О, Светлейший, помолвочное колечко! Наставник же говорил, что оно защитит. Вот, значит, какая у него сила! Кольцо не даст кому попало наложить лапы на чужую невесту, оно сбережёт её для жениха.
«Алакдаэр, родной, ты и тут обо мне позабитился…»
И так ей стало тепло на сердце и одновременно горько от того, что он ради её защиты и спасения готов на всё и непременно придёт сюда, где ему прочат гибель.
Тёмный эльф продолжал корчиться на полу и, судя по тону, изрыгать проклятия на родном языке. Он стонал, посылая в область паха исцеляющие заклинания. А Аль, воспользовавшись тем, что враг ослабил бдительность, попыталась подвигать конечностями и одновременно мысленно дотянуться до любимого.
Ей кое-как удалось пошевелить стопами и кистями, голова заныла от ментальных попыток пробиться сквозь чужой барьер, но дальше дело не шло. И тут безымянный палец с колечком запульсировал, будто сообщая, что избранник услышал и ответил, что он уже рядом и помощь близко. Это подпитало надежду, не дало ей растаять. Продержаться, нужно продержаться ещё немного!
– Этот предусмотрительный ублюдок… – прохрипел Валафейн, с трудом принимая сидячее положение. – Нет, я не дам ему лёгкой смерти, он будет корчиться в муках, пока не сдохнет, как паршивая собака! – прошипел он, подбавляя на больное место целебных чар.
– А н-нечего зариться на ч-чужое! – с трудом ворочая языком ответила Альвинора. Сам виноват, что полез к чужой невесте и получил отдачу, так ещё и строит из себя жертву!
– Умно придумано, – палач пошатываясь поднялся на ноги. – Значит, взять силой тебя не получится, пока не сдохнет твой несостоявшийся муженёк. Тогда связь колец развеется – и я смогу делать с тобой всё, что мне заблагорассудится. А пока будем развлекаться по-другому… Сегодня ты познаешь все грани боли, потому что резать и пытать тебя я могу без меры! – его глаза полыхнули красным. – Начнём же веселье!

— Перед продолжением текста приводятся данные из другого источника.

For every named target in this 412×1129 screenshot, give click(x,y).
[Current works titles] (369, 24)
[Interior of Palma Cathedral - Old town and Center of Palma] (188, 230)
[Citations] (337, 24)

Он с сожалением оглядел оплавленный кинжал, валявшийся на полу, и достал другой, изогнутый, который щедро смазал ядом из маленькой бутылочки, также хранившейся в ножнах, а потом принялся нагревать магией. Лезвие накалялось всё больше, яд шипел и оставлял на нём причудливые узоры.
Один взгляд мужчины, сиявший силой, – и Аль вновь не могла пошевелиться. И на этот раз раскалённое лезвие врезалось в кожу… Если бы мучитель не перекрыл ей возможность говорить, Аль завыла бы дикой волчицей, хотя и понимала, что он того и ждёт, наслаждаясь мукой, отражающейся в полных боли глазах. Дроу продолжал делать затейливую резьбу на девичьем теле и вглядывался в лицо жертвы, ловя весь спектр её эмоций.
Физиономия садиста уже давно распывалась перед взором Альвиноры, слёзы стекали по шее, она мычала и шипела, горло першило от невозможности издать хотя бы звук, но ничто не могло ослабить мучительной боли, которая сосредоточилась ниже ключиц. Аль фактически клеймили… как скот, как рабыню!